Text provided:
--
The http_states[] table is a kind of "site map" for the entire application that parse_http_request() uses to move the client through pages in the appropriate order. From another perspective, http_states[] is a state machine that drives the behavior of the proxy in response to user events encoded in state_id values. Whatever your interpretation, it should be clear that a state-driven proxy architecture makes it far easier to manage applications with a lot of pages than anything else I've shown you so far.

10. But can't I do all of this with CGI?

Yes and no. The examples shown here include portions of web server functionality that most CGI applications don't have, in particular the ability to receive HTTP requests from an IP port via bind(), accept(), and read(). As such, our proxies can run on machines that lack a web server, which would be the case for most of your client's PCs.
--
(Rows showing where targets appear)

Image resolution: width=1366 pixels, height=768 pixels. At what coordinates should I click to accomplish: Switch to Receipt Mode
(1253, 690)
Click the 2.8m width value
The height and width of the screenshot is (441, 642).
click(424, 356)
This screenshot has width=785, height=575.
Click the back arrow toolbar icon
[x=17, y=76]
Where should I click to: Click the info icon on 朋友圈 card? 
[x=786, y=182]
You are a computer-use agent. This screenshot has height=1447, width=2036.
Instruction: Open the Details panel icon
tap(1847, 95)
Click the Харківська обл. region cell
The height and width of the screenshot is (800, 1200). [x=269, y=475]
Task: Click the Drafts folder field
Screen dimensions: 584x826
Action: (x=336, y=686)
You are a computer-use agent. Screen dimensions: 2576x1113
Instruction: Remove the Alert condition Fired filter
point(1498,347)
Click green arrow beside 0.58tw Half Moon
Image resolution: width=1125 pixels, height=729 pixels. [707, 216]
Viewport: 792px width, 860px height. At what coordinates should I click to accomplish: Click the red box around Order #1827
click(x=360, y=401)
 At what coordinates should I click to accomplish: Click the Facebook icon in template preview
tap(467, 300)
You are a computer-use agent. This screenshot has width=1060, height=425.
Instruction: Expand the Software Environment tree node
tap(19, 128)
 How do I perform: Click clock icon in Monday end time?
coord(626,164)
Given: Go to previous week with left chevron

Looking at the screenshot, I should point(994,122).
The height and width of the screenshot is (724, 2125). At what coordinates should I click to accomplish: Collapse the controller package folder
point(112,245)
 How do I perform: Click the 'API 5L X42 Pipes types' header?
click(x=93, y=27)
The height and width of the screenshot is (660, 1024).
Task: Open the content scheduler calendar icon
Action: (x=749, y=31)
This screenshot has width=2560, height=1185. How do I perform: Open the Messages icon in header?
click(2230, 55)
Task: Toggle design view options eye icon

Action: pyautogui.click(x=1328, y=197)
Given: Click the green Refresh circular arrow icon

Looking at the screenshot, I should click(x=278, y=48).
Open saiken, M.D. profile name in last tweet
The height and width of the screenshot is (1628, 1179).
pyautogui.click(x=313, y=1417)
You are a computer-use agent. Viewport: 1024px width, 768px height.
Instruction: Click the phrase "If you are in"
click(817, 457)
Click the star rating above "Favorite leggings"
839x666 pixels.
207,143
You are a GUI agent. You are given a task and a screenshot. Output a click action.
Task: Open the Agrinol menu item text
--
Set tasks:
(1) In the text on the state-driven proxy, which function uses the http_states[] table to move the client through pages in the right order?
(2) For each statement, say whether it agrees with the text on the state-driven proxy, and quote the words that decide it. (a) The http_states[] table can be viewed as a state machine. (b) Most CGI applications can receive HTTP requests from an IP port via bind(), accept(), and read(). (c) The proxies need a web server on the machine in order to run.

Results of the exercise:
(1) parse_http_request()

(2)
(a) Yes: "http_states[] is a state machine that drives the behavior of the proxy in response to user events encoded in state_id values"
(b) No: "portions of web server functionality that most CGI applications don't have"
(c) No: "our proxies can run on machines that lack a web server"